By Dave Cantor | Published April 2019
There’s something solemn and wondrous about the writing of Norwegian novelist Knut Hamsum (1859–1952). He didn’t necessarily laud the creative class and weirdoes in works like Mysteries (Mysterier) and Hunger (Sult), but each offered a unique, sometimes troubling vision of life.
Thing is, he was a fan of Adolf Hitler. So, the dour, entrancing performances on Norwegian keyboardist/composer Maja S. K. Ratkje’s Sult, an adaptation of the music she wrote for a ballet based on the Hamsun novel, is starting from a fraught premise. It’s still haunting—in part because of its origins.

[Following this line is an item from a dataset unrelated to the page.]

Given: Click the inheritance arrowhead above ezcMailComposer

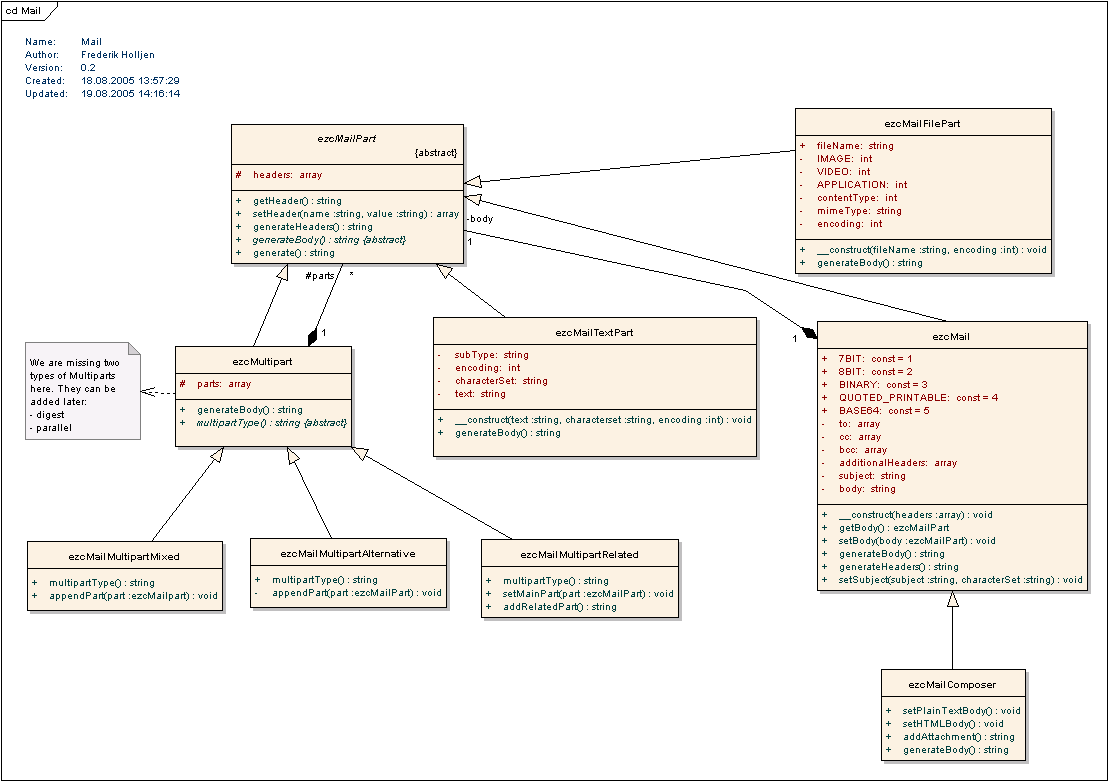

The novel follows its protagonist, a writer, through a difficult time as he roams the streets, keenly attuned to his dismal station in life. The book’s title is literal here. Ratkje—who’s recorded with jazzworld figures, as well as experimentalist Ikue Mori—uses the discordant feel of aimlessness and surreptitious creativity to inform the pump organ she plays across nine tracks, occasionally intoning some wordless, emotive sentiments. There’s a bit of good whistling, too.
While Sult, the novel, has been canonized, described as the opening salvo of 20th-century literature and ranks as an early work by a pretty significant novelist, there likely was another piece of writing to draw from, something not tainted by barbarity. But maybe it’s the haunting and eerie pastiche of history, sound and stage that makes Ratkje’s recording worthy of note.